Mais sobre o especial do Fla-Flu:
CAPÍTULO 1:Os clássicos fora do Maracanã
CAPÍTULO 2:Momentos marcantes do clássico
No início da década de 40, a Lagoa Rodrigo de Freitas ainda não havia sido aterrada. Portanto, o estádio do Flamengo ficava a apenas três metros dela. Por isso, para evitar o terceiro gol, os jogadores do Fluminense passaram a isolar as bolas para a Lagoa, atrasando o time rubro-negro.
"Os jogadores do Fluminense iniciaram daí em deante uma tática que já se anunciava no príncipio da semana. Uma tática simples, muito velha, mas de muito efeito. A tática de bola para fora, em direção à Lagoa. A pelota subia, 'shootada' com violência e caia nagua. O juiz pedia outra e era tirado o 'out-side'. Novamente bola na Lagoa e os 'players' rubro-negros corriam à busca de outra bola", escreveu O Globo Sportivo .
Reza a lenda que, quando a última delas saiu do estádio, a diretoria do Flamengo teria mandado os seus remadores irem buscá-las. Assim, a partida teria prosseguido e a pressão teria continuado, mas sem efeito. Com o empate em 2 a 2, o Fluminense conquistou o seu 14º título carioca, garantindo o bicampeonato. Mais que isso, o Campeonato Carioca de 1941 entrava de vez para os livros com uma das histórias mais fantásticas do futebol brasileiro.
Batatais, um dos ídolos do Fluminense, e uma das grandes histórias do Fla-Flu da Lagoa (Reprodução)
Mas será que a lenda é verdadeira?
Mais de 70 anos depois, até hoje não foi possível comprovar se o caso das bolas recuperadas pelos remadores na Lagoa Rodrigo de Freitas é verídico. Nem todos os jornais da época noticiaram o fato, e alguns historiadores divergem do caso. A história, na verdade, pode ter sido aumentada.

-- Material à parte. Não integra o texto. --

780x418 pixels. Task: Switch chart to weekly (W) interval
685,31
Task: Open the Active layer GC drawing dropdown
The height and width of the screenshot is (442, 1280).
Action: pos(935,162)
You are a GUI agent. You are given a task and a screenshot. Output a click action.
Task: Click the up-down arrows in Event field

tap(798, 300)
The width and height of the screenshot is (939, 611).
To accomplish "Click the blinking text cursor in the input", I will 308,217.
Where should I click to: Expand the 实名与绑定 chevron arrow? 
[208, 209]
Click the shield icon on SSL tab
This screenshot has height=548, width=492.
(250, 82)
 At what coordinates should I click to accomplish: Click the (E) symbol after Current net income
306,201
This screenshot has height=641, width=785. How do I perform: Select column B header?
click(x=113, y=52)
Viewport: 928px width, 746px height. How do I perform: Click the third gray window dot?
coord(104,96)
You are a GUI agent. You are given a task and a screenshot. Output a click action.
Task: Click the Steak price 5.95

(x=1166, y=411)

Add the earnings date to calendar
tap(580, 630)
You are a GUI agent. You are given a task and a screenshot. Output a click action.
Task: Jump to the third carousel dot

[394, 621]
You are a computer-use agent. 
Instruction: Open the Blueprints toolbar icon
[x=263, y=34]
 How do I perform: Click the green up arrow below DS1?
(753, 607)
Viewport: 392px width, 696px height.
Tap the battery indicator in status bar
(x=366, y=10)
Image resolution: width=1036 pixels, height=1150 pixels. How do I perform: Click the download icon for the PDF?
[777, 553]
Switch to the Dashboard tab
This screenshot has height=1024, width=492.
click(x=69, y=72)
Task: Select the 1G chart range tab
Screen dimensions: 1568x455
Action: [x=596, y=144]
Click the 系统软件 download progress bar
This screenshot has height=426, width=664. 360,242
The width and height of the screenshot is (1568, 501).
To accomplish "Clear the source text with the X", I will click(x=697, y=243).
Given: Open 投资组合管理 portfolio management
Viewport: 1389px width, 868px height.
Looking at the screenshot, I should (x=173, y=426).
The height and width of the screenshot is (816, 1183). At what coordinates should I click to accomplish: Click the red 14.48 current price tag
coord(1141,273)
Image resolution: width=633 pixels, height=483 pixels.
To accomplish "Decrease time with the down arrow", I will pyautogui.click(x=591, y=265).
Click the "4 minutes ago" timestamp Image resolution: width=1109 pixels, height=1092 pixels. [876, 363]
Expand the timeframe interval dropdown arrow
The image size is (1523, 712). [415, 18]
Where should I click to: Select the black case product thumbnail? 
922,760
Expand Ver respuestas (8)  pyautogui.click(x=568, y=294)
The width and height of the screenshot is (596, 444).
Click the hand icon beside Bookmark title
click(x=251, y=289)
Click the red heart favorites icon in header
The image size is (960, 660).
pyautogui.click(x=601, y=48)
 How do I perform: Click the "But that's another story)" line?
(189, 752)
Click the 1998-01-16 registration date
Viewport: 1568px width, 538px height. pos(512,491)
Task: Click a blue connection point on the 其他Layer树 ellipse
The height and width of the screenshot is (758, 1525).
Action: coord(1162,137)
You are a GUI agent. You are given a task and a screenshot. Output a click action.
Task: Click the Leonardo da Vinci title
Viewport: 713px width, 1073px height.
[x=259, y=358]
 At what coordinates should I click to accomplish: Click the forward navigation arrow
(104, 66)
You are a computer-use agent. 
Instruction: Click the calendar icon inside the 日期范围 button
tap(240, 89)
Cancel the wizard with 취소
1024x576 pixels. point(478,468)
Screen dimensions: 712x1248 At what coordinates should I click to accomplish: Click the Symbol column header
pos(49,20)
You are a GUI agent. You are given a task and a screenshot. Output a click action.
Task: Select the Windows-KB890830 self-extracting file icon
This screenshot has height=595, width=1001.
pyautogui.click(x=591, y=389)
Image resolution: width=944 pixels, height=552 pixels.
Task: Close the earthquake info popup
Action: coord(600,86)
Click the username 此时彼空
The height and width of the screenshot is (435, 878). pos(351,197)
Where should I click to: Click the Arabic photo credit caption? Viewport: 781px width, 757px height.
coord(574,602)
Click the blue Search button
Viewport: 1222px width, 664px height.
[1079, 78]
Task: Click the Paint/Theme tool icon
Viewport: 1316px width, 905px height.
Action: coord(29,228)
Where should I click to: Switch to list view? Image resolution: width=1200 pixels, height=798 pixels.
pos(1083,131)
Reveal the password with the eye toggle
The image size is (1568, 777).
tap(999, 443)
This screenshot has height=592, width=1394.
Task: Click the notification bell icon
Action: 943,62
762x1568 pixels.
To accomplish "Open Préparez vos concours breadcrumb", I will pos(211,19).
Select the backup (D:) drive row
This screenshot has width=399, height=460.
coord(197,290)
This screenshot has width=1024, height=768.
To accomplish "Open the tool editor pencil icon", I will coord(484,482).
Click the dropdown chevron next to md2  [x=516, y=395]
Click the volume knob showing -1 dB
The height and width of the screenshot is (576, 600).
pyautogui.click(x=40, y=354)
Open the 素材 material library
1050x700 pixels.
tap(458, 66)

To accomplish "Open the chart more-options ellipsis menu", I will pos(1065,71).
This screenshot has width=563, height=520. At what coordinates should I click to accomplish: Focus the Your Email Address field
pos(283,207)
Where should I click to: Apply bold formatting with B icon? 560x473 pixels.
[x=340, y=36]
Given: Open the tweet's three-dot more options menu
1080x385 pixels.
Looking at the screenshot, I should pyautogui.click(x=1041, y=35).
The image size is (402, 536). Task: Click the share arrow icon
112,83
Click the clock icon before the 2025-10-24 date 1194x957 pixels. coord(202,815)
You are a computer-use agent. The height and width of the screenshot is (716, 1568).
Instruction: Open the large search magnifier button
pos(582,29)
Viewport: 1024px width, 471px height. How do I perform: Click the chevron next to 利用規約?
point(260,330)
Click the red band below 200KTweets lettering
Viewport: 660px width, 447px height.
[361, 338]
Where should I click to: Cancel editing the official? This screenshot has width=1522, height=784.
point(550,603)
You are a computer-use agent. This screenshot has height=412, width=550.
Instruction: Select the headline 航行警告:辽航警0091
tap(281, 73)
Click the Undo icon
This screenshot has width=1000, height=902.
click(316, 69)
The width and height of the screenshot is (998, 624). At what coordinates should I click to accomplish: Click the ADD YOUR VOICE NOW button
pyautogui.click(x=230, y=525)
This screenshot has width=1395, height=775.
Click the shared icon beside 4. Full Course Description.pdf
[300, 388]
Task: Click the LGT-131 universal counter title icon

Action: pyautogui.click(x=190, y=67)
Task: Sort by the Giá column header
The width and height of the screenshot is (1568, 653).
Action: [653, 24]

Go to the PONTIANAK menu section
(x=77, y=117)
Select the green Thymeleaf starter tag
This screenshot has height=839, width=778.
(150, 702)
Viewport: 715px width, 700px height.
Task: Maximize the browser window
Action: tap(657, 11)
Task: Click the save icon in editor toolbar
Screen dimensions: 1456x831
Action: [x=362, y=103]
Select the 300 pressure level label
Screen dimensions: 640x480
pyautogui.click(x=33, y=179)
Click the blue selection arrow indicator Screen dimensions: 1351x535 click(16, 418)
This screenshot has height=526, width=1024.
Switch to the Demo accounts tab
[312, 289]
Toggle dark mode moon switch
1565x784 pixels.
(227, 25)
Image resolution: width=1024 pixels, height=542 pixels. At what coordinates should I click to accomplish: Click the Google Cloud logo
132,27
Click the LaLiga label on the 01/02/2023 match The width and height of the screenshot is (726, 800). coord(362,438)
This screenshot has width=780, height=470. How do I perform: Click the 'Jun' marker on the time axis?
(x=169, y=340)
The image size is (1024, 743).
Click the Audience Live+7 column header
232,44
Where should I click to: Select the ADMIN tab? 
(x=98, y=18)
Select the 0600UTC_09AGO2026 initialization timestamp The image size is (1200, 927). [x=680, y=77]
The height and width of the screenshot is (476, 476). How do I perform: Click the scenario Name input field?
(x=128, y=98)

"Nenhum jornal da época deu o registro desse fato. Somente o “Jornal dos Sports” faz breve relato. Sem exagero. O fato, de tão pitoresco, mereceria registro em todos os jornais", disse o jornalista Roberto Assaf, em uma entrevista ao Lancenet em 2012. "Naquela época, o futebol tinha cronômetro. Quando a bola parava, o juiz paralisava o tempo."
Porém, pessoas que testemunharam o fato garantem que tudo aconteceu. O relato do Globo Sportivo também ajuda na consolidação da história. Um dos grandes folclores que povoa o futebol carioca. Domingo é dia de Fla-Flu. Dia, novamente, de mais história ser feita.